Il ne s’agit pas de s’affoler, il ne s’agit pas d’avoir peur. Il s’agit de faire ce qu’il faut quand il faut, à savoir prendre contact avec une équipe médicale pour qu’il y ait une vraie évaluation, de préférence auprès d’une des équipes engagées dans l’intervention précoce. Parfois les symptômes sont bien présents mais fugaces.


Quels sont les centres développant l’intervention précoce ? Existe-t-il une carte des initiatives pour l’intervention précoce ?

C’est en cours. Une dizaine de centres ont débuté cette démarche.

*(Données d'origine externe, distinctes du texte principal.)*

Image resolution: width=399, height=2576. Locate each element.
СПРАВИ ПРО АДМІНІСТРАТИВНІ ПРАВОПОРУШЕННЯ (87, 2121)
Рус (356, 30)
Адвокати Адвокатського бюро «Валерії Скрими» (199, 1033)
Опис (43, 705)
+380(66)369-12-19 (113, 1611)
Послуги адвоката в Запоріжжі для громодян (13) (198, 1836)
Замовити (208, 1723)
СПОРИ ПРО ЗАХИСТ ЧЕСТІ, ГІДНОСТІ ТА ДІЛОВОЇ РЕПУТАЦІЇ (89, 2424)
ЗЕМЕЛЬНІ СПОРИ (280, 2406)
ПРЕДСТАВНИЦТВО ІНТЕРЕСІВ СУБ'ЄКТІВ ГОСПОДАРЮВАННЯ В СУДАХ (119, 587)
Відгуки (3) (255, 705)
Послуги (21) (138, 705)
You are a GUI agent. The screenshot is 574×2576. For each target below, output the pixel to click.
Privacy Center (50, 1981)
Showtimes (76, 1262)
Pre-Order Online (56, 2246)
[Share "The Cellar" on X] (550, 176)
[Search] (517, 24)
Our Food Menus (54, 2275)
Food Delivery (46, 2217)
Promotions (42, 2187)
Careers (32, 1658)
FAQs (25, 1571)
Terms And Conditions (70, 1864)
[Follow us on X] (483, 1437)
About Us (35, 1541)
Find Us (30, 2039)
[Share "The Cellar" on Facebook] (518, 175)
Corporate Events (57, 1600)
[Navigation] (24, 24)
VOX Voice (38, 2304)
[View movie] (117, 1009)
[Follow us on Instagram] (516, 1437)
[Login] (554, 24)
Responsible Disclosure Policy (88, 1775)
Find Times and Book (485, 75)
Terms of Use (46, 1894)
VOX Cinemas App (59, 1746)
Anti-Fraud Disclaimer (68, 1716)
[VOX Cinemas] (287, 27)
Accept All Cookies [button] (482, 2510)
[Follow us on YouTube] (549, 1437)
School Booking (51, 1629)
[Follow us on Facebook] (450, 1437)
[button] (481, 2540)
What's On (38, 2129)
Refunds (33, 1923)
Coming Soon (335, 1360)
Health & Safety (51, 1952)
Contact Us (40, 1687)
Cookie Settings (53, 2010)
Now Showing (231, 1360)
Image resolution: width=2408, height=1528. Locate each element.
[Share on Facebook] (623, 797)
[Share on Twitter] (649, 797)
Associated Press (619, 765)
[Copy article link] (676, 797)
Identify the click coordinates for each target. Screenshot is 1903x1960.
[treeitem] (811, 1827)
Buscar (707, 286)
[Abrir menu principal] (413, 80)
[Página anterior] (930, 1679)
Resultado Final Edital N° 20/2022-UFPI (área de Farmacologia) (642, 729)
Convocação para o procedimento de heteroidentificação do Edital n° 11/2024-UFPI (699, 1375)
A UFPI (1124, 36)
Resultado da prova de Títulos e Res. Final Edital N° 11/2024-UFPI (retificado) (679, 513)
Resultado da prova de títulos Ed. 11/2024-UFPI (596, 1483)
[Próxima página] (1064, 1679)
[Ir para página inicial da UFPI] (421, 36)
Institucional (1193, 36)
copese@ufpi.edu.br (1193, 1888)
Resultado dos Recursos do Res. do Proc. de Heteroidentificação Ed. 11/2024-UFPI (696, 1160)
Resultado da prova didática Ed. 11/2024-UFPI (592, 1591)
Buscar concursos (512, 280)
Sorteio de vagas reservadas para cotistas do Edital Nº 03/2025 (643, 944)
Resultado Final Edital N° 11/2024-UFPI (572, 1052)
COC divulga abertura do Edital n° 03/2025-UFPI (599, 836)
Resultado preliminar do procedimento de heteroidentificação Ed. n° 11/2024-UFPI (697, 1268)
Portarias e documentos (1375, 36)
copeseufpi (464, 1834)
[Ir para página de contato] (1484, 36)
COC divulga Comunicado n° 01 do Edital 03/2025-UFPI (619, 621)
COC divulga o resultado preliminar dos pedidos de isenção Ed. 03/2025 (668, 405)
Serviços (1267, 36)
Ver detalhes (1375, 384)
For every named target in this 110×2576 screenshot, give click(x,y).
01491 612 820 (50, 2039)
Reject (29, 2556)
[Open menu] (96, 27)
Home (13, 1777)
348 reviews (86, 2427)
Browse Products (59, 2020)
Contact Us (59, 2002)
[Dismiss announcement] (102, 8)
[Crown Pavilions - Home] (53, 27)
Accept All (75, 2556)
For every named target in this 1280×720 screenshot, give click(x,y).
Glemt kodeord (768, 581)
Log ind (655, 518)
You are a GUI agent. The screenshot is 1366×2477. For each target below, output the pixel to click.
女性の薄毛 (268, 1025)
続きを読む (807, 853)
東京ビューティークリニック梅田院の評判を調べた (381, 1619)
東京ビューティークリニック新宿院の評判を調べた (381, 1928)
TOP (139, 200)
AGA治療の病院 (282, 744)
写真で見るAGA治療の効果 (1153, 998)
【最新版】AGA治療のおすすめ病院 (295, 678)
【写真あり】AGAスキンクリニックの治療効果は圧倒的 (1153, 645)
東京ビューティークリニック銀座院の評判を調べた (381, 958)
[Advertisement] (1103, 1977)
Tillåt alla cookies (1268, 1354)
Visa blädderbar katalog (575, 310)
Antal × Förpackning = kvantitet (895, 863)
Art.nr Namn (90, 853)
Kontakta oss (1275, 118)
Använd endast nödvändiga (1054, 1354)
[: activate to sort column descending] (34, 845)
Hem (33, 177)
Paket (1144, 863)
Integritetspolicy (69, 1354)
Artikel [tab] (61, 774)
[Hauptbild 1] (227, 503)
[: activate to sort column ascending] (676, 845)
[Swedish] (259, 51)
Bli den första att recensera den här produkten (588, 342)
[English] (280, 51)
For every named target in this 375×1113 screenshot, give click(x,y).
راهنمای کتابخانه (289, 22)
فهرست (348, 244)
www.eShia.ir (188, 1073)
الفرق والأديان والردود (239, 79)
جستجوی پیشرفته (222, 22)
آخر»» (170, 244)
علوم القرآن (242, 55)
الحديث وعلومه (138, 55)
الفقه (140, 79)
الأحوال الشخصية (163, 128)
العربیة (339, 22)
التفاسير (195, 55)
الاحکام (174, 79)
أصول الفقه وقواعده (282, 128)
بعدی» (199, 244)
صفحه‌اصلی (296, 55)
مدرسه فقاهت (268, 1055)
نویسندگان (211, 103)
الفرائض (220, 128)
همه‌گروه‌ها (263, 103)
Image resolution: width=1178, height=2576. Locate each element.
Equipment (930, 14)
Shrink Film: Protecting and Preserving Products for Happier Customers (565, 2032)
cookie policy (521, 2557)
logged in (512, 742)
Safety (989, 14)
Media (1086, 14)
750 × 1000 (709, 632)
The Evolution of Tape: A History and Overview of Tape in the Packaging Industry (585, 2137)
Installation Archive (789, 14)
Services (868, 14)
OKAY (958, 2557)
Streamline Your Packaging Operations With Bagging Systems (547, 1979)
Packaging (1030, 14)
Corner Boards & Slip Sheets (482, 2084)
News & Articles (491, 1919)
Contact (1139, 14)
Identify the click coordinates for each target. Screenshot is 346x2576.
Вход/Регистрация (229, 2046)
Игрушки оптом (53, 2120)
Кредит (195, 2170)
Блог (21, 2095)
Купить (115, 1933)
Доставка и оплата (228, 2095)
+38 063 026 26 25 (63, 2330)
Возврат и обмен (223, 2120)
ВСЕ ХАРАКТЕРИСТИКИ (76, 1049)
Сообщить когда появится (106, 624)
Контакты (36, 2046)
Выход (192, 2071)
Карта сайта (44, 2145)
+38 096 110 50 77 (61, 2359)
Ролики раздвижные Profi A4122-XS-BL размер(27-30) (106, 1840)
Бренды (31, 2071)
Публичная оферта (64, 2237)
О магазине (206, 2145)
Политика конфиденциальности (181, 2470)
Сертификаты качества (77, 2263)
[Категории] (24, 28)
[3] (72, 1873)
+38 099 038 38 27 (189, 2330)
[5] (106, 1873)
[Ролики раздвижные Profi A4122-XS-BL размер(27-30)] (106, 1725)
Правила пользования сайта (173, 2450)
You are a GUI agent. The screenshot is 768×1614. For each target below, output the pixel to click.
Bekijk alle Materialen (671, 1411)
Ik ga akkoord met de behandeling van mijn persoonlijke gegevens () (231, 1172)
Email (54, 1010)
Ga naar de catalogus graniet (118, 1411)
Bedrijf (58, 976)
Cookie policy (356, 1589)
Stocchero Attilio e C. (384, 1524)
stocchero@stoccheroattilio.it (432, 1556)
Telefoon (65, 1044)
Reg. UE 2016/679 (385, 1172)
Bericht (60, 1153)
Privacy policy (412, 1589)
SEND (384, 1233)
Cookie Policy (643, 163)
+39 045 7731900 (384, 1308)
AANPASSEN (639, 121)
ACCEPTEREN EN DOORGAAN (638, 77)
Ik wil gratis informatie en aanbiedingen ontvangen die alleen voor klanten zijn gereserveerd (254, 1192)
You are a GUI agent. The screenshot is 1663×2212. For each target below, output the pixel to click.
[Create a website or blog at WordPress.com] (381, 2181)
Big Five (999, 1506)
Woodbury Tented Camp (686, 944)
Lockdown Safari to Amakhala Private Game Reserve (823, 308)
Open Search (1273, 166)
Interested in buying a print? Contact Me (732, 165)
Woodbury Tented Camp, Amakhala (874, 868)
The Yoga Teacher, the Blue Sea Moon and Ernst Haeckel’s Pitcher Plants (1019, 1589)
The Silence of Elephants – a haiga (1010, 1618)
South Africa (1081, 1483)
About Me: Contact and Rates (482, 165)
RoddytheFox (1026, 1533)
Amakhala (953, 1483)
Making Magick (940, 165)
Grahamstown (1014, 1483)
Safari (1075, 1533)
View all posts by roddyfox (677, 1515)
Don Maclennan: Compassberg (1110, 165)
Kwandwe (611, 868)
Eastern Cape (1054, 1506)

Dans notre service, à Sainte-Anne, le C’JAAD a été le premier, dès 2003. Il existe aussi une équipe à Caen, qui travaille sur le premier épisode ou à Brest qui travaillait initialement sur le suicide chez les adolescents. Le réseau Transition cherche à promouvoir un réseau de centres d’intervention précoce, développant des programmes similaires, pour rattraper le retard français et faciliter l’émergence de nouveaux centres. Il faut auparavant homogénéiser les pratiques et élaborer un cahier des charges minimal pour s’assurer de la valeur qualitative de l’offre de soin proposée, à  l’instar de la démarche adoptée dans les pays qui ont développé ces programmes à l’échelle nationale. Ces ressources documentaires seront disponibles sur un site de l’institut de psychiatrie (www.institutdepsychiatrie.org/transition).


Quelle a été votre motivation pour vous intéresser à l’intervention précoce ?

Les travaux de recherche que j’ai menés m’ont permis de mesurer la fréquence des troubles du neuro-développement chez les patients souffrant de schizophrénie et leur poids sur l’évolution, la présentation clinique, les besoins de prise en charge. L’analyse des parcours, montraient que des symptômes auraient pu être repérés et pris en charge deux, cinq parfois dix ans avant le premier épisode de la maladie. Quand on sait l’impact d’un premier épisode (désinsertion, échec dans les études, consommation de toxiques, prises de risques….), la question qui vient à l’esprit est bien sûr « pourquoi n’a-t-on pas agi plus tôt ? ». Cette constatation m’a donné envie d’adapter au système français et ce qui se faisait ailleurs. L’Australien Patrick McGorry, véritable pionnier du domaine  dit que son inspiration est sur les premiers épisodes, menée par Häfner montrant  que 75% des patients présentent des signes prodromiques en moyenne durant 4 à 5 ans avant.

McGorry a été le premier à proposer un outil pour évaluer les symptômes prodromiques et à proposer de nouvelles modalités de prises en charge, prenant en compte la notion de stade et de risque évolutif. J’ai rapidement eu la possibilité de traduire la CAARMS de McGorry en français.

 

Vous vous reconnaissiez dans son approche de la maladie ?

Oui, il y a une philosophie autour de ces prises en charge que je trouve pertinente pour deux raisons. La première est qu’elle insiste sur l’individu au delà de maladie. Il ne faut en effet pas oublier que ce sont des jeunes, à un moment clef de leur vie et, qu’il faut proposer des programmes qui ne vont pas les rebuter ou les stigmatiser, qui utilisent leurs modes de communication et doivent s’adapter à leur situation personnelle, pour les accompagner dans leur rétablissement.

La seconde raison est l’introduction, pour les personnes présentant des symptômes atténués,  de la notion de risque, plutôt que de parler prodromes qui suggère une évolution inéluctable vers la psychose alors même qu’une majorité des jeunes répondant aux critères de sujet « à risque » évolueront vers la maladie. Comprendre que l’évolution n’est pas une fatalité et qu’on peut faire quelque chose change radicalement la donne. C’est vrai avant le premier épisode, pour limiter le risque d’épisode psychotique, mais aussi après, pour faire en sorte que le premier épisode soit le dernier, et remettre très vite les gens en capacité de reprendre les études et limiter la rupture vis-à-vis des études, du milieu familial ou social.

C’est un message important et qui appelle au développement d’indispensables recherches pour identifier de nouvelles stratégies thérapeutiques à visée curative, telles celles menées au sein de notre équipe et du réseau transition.

L’intervention précoce est une opportunité exceptionnelle de pouvoir limiter la progression vers la maladie ou vers sa chronicisation et changer le regard sur la schizophrénie.